§ DATASET ENTRIES
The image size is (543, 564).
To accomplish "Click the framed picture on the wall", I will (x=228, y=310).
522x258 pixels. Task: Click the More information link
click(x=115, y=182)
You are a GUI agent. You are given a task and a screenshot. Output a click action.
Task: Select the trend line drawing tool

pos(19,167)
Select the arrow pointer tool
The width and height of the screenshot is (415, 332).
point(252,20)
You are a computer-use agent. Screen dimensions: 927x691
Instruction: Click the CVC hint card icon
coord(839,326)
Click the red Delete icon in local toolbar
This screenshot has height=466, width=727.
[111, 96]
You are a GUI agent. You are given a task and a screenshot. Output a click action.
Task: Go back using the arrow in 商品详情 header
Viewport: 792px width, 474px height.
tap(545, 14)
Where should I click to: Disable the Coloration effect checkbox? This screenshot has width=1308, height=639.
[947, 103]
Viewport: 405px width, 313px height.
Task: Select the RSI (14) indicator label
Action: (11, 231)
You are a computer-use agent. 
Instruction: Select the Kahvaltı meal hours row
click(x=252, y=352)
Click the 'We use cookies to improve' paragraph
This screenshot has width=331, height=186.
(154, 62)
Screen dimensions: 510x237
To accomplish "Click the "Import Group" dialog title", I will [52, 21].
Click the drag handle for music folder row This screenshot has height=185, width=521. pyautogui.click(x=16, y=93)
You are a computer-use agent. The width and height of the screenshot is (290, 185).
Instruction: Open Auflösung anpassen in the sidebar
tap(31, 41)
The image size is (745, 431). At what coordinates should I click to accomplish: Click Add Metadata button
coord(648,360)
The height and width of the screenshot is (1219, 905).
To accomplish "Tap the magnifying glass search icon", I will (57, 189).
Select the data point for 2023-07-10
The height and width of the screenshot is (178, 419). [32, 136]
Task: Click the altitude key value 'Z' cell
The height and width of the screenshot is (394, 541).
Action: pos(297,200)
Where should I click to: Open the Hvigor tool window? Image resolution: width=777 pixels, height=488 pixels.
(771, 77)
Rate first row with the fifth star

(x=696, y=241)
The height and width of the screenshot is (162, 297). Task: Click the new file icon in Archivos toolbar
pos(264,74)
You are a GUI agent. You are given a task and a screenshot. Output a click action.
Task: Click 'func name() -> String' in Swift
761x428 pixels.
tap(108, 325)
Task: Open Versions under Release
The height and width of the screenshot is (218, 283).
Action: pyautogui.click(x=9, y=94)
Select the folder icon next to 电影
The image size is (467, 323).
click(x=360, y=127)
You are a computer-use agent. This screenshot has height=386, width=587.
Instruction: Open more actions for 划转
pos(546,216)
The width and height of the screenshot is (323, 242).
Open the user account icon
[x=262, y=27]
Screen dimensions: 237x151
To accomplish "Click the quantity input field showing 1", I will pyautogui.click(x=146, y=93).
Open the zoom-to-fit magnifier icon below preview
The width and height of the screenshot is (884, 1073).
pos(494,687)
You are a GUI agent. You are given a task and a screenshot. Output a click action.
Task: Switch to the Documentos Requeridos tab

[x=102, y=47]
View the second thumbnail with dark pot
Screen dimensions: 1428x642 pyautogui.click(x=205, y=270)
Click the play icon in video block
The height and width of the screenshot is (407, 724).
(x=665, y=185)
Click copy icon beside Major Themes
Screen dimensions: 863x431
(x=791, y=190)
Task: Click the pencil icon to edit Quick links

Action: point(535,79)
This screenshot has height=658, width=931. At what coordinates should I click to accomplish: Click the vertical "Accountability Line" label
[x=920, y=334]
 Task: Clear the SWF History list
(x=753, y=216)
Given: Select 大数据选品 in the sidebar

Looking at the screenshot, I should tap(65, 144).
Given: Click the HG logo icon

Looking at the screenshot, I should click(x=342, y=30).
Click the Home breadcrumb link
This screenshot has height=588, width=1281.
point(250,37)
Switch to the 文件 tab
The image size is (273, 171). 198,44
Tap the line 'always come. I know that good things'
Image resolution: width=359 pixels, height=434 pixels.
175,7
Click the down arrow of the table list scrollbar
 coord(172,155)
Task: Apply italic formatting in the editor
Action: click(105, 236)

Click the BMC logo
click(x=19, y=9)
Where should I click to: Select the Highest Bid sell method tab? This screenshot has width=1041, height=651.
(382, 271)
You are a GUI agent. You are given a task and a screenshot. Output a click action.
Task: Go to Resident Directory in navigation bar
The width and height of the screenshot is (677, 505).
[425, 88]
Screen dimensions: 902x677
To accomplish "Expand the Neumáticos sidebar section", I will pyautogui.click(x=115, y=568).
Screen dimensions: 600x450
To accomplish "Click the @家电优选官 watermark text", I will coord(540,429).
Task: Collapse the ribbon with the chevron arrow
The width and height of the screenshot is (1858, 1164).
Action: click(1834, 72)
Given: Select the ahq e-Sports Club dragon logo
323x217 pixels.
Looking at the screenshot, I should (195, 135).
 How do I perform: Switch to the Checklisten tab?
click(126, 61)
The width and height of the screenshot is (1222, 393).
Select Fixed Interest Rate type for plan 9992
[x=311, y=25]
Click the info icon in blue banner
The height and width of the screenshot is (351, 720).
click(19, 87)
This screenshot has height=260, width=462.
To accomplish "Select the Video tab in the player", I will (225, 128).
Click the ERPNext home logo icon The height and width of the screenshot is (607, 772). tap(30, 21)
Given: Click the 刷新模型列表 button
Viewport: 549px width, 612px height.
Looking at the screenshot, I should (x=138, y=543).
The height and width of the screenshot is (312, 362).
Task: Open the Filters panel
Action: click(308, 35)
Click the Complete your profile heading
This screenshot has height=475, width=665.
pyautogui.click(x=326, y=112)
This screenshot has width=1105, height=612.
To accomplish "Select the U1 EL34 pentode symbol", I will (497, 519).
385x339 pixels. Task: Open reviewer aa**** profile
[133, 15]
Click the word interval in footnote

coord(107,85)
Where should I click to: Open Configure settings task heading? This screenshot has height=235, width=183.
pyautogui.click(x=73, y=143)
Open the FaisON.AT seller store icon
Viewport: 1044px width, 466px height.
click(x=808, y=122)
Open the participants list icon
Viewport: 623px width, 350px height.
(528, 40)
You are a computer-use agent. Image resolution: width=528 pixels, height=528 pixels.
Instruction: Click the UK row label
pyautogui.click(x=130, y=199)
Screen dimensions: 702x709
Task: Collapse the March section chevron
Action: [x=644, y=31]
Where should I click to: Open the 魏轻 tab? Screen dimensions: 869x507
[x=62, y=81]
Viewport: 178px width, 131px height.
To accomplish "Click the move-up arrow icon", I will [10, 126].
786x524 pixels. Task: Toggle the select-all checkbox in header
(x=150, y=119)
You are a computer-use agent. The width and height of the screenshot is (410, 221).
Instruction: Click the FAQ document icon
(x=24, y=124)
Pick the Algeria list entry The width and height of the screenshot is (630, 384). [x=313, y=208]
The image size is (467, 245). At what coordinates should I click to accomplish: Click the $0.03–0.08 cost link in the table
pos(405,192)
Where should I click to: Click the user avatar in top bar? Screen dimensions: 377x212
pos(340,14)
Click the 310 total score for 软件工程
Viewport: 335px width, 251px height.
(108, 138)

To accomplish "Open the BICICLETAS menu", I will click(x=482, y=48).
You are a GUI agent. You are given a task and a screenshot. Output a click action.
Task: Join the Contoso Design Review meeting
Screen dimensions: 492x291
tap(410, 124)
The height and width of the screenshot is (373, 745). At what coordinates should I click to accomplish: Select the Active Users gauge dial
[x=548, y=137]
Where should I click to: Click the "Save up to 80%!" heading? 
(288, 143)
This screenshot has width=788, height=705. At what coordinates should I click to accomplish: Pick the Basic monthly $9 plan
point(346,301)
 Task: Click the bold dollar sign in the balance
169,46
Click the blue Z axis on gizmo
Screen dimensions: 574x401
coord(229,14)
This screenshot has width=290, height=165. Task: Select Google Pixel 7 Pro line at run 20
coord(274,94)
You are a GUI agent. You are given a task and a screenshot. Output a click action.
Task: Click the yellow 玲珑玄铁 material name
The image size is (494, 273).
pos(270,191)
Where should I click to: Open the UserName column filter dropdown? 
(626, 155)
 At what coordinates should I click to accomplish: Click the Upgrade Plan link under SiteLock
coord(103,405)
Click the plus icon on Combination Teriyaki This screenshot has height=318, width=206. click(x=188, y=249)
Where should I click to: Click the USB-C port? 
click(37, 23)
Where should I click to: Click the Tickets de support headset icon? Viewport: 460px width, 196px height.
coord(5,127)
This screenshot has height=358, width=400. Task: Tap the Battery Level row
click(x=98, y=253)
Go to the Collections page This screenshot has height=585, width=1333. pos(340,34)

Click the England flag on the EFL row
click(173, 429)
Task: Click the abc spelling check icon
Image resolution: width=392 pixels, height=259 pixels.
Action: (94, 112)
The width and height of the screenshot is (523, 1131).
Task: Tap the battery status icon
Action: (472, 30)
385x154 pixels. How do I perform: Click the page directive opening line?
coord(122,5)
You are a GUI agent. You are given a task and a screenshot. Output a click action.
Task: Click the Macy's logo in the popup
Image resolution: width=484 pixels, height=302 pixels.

§ AIM OF THE TASK
Using the entries above, tally every line that holds the word "folder". Answer with that number only.

§ ANSWER SECTION
2